The Oracle-Sun merger poses more competitive risks to Cisco and IBM, particularly as Oracle expands its customer base in verticals such as government and telecommunications. Oracle will gain more enterprise breadth from the Sun deal, but like PeopleSoft and Siebel, not necessarily depth against Microsoft. Sun provided lots of energy to open-source projects, whose light Oracle almost certainly will darken-whether by extinguishing MySQL, OpenOffice and OpenSolaris, or cutting them loose.
Oracle has been quite aggressive with acquisitions, averaging about one a month, and quickly integrating them into its operations. Surely Oracle will apply past lessons to Sun. IBM would have done better for Microsoft, at least early on. Big Blue is clumsier and slower with acquisitions than Oracle. IBM would have taken much longer to integrate Sun technologies into its portfolio. That said, IBM would have more craftily used open-source projects competitively against Microsoft; they're junk to Oracle.
Still, Oracle won't quickly integrate Sun. The acquisition is bigger and more complex than, say, PeopleSoft or Siebel. What happens during the transition to existing Sun partners and customers? For example, Adobe isn't a Microsoft .NET shop, instead favoring Java technologies. Will Oracle lose some of the partners/customers or fortify relationships with them. An unholy alliance between Adobe and Oracle would be much more a problem for Microsoft than the Sun acquisition.

#### SOURCE MATERIAL:
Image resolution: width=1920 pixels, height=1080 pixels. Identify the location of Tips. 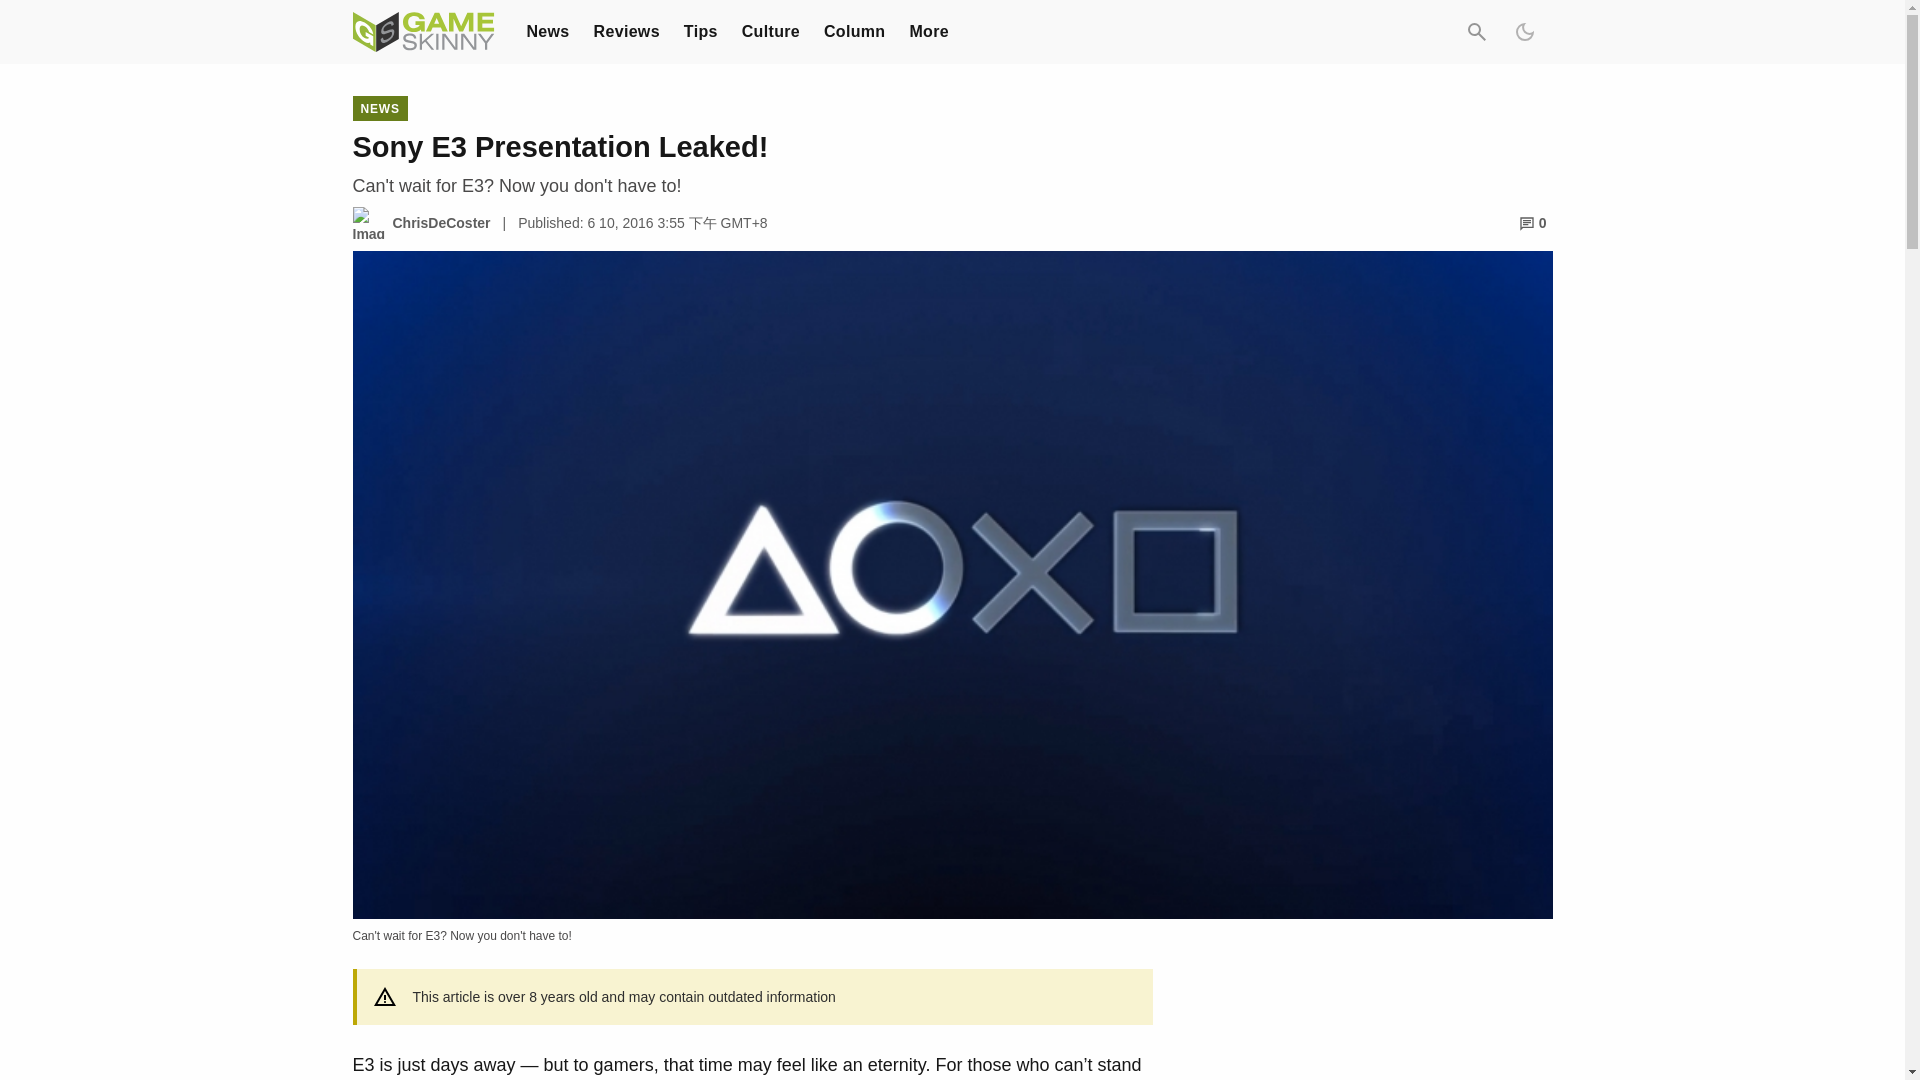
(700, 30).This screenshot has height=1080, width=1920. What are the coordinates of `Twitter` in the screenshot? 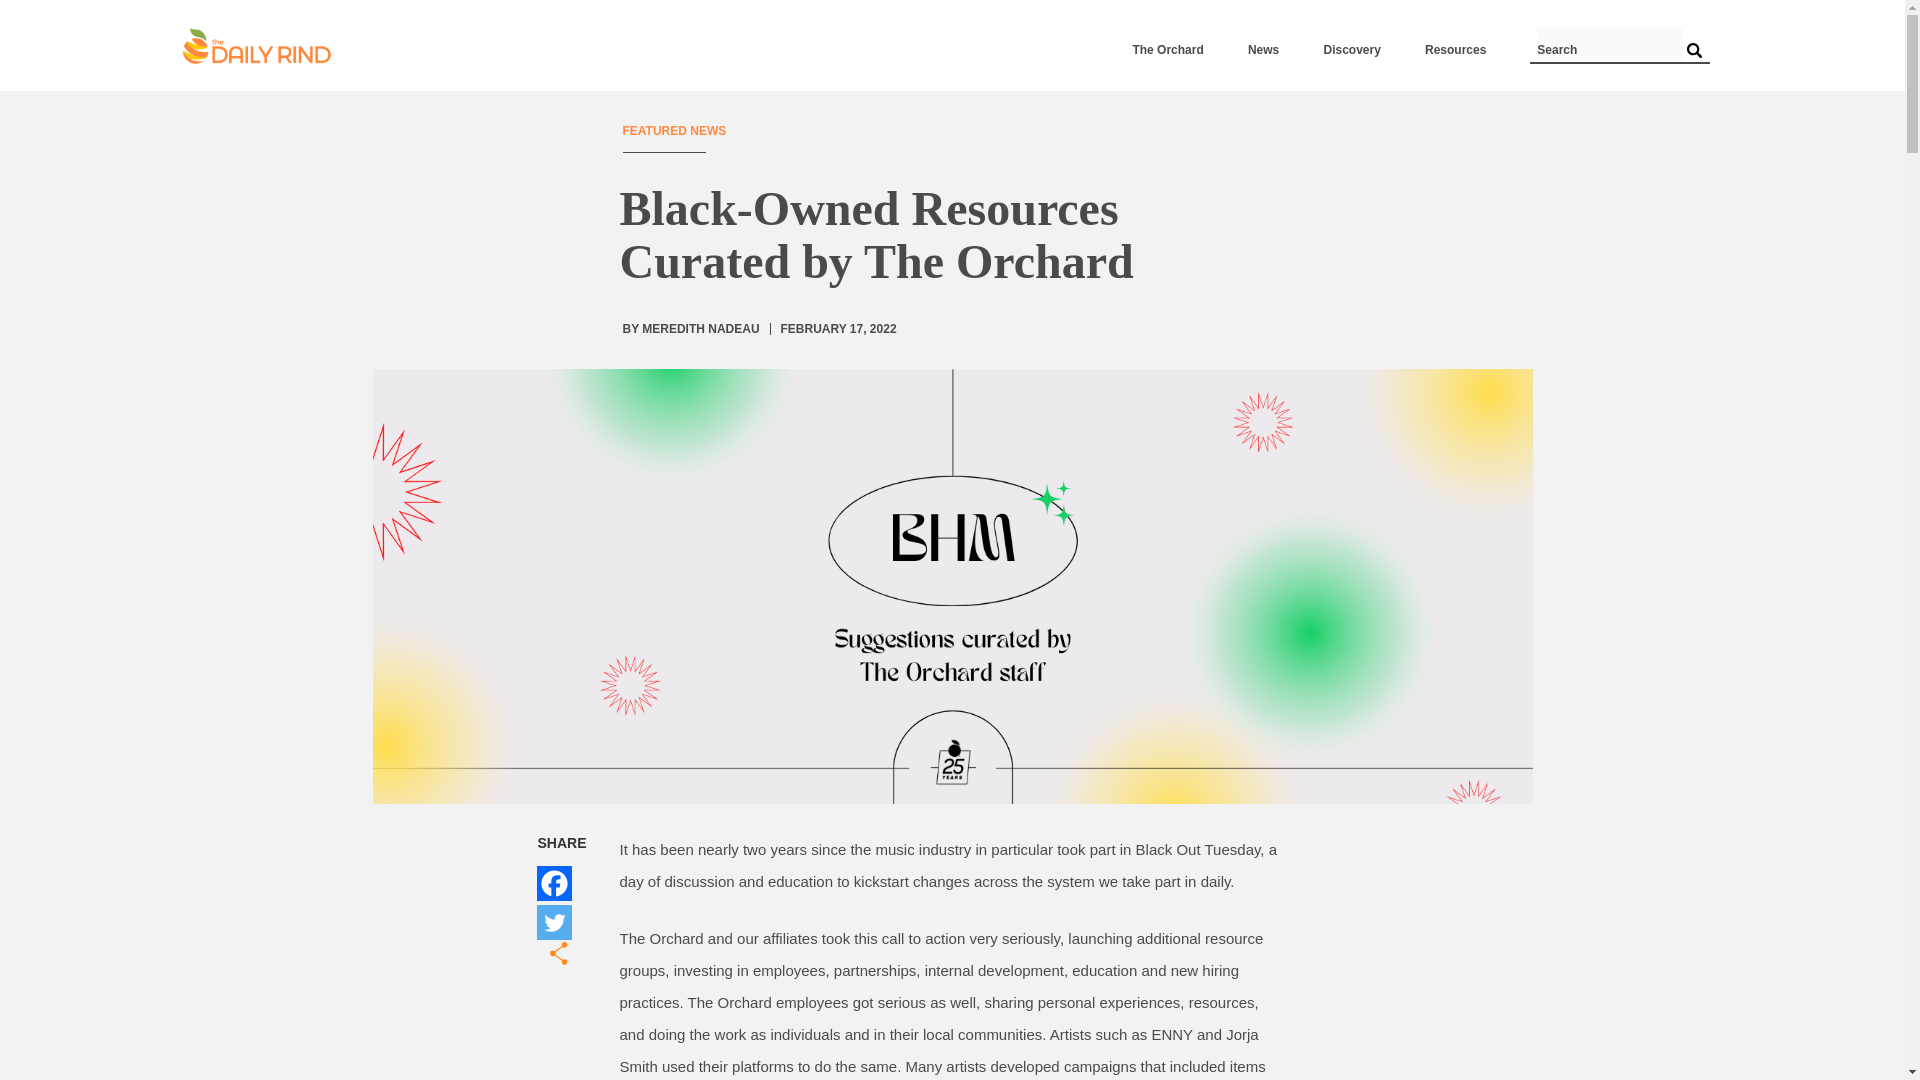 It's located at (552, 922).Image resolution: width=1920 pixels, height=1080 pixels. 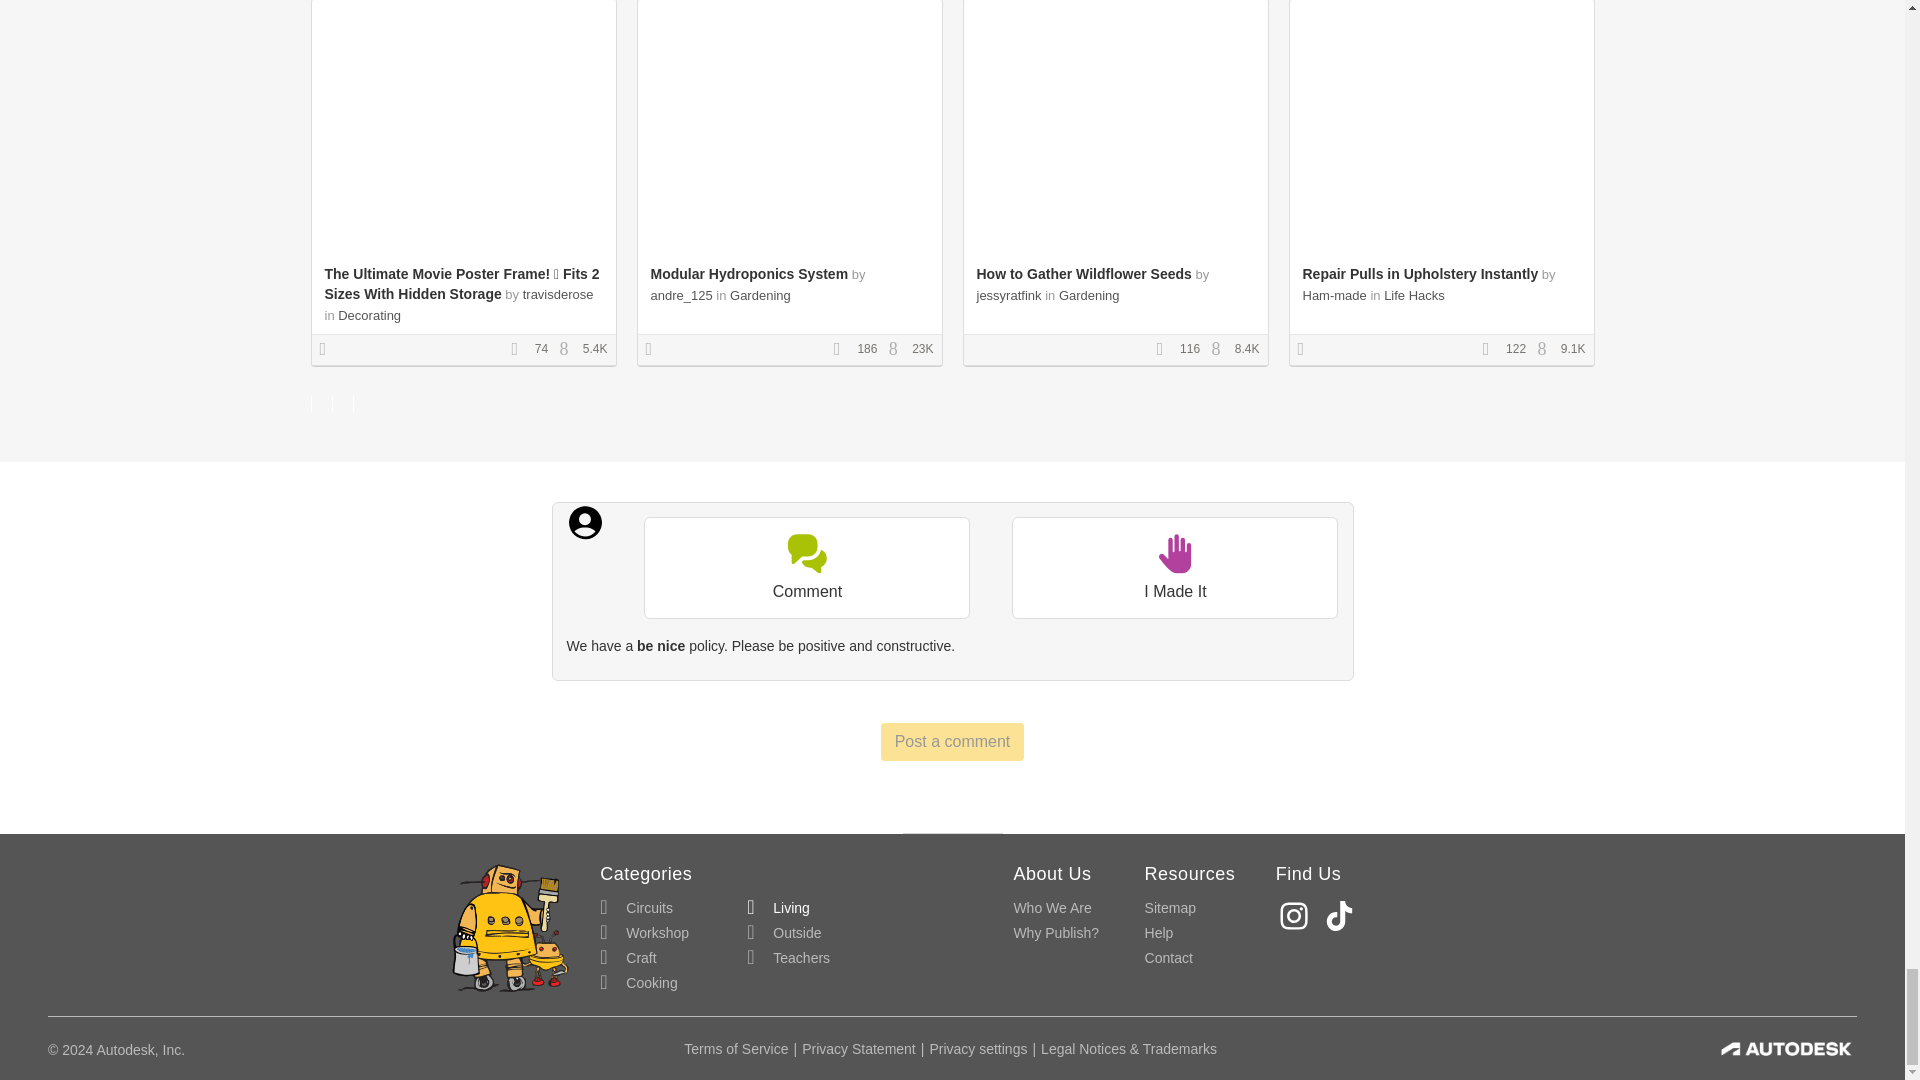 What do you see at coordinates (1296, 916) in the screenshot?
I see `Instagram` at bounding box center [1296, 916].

#### WHAT TO DO:
[A] Duplicate the passage on the Oracle-Sun merger from "Oracle has been" up to and including "junk to Oracle.".
[B] Answer these questions using the passage on the Oracle-Sun merger:
(i) In which two verticals is Oracle expanding its customer base?
(ii) About how often has Oracle made acquisitions, on average?
(iii) Which technologies does Adobe favor instead of Microsoft .NET?
[C] Pick up the passage on the Oracle-Sun merger after its final sentence and keep writing.

#### RESULTS FOR EACH TASK:
[A]
Oracle has been quite aggressive with acquisitions, averaging about one a month, and quickly integrating them into its operations. Surely Oracle will apply past lessons to Sun. IBM would have done better for Microsoft, at least early on. Big Blue is clumsier and slower with acquisitions than Oracle. IBM would have taken much longer to integrate Sun technologies into its portfolio. That said, IBM would have more craftily used open-source projects competitively against Microsoft; they're junk to Oracle.

[B]
(i) Government and telecommunications.
(ii) About one a month.
(iii) Java technologies.

[C]
Oracle is little more dangerous to Microsoft with Sun than without it, although there are areas of potential expansion that should concern Microsoft CEO Steve Ballmer and his top executives. Conceptually, Oracle would seem like a fiercer Microsoft competitor, by gaining Windows competitor Solaris, Office competitor StarOffice and development language competitor Java. What looks good in concept may not be in reality. But aside from Java, competitive value is limited:
StarOffice: Even if Oracle deeply integrated the software with its CRM and database applications and gave it away for free, Office would remain hugely dominant. Microsoft's server stack is simply too high and Office is too entrenched a product for many enterprises to absorb the switching costs, which the global recession exacerbates.
Solaris: Businesses aren't moving to Unix; they're moving away from it. Windows Server has posted about five years of double-digit growth and tremendous installation share gains against Unix. Oracle's best strategy isn't expansion but containment-better optimizing its server software for Solaris. Tighter integration will keep customers, but not necessarily convert new ones to Solaris.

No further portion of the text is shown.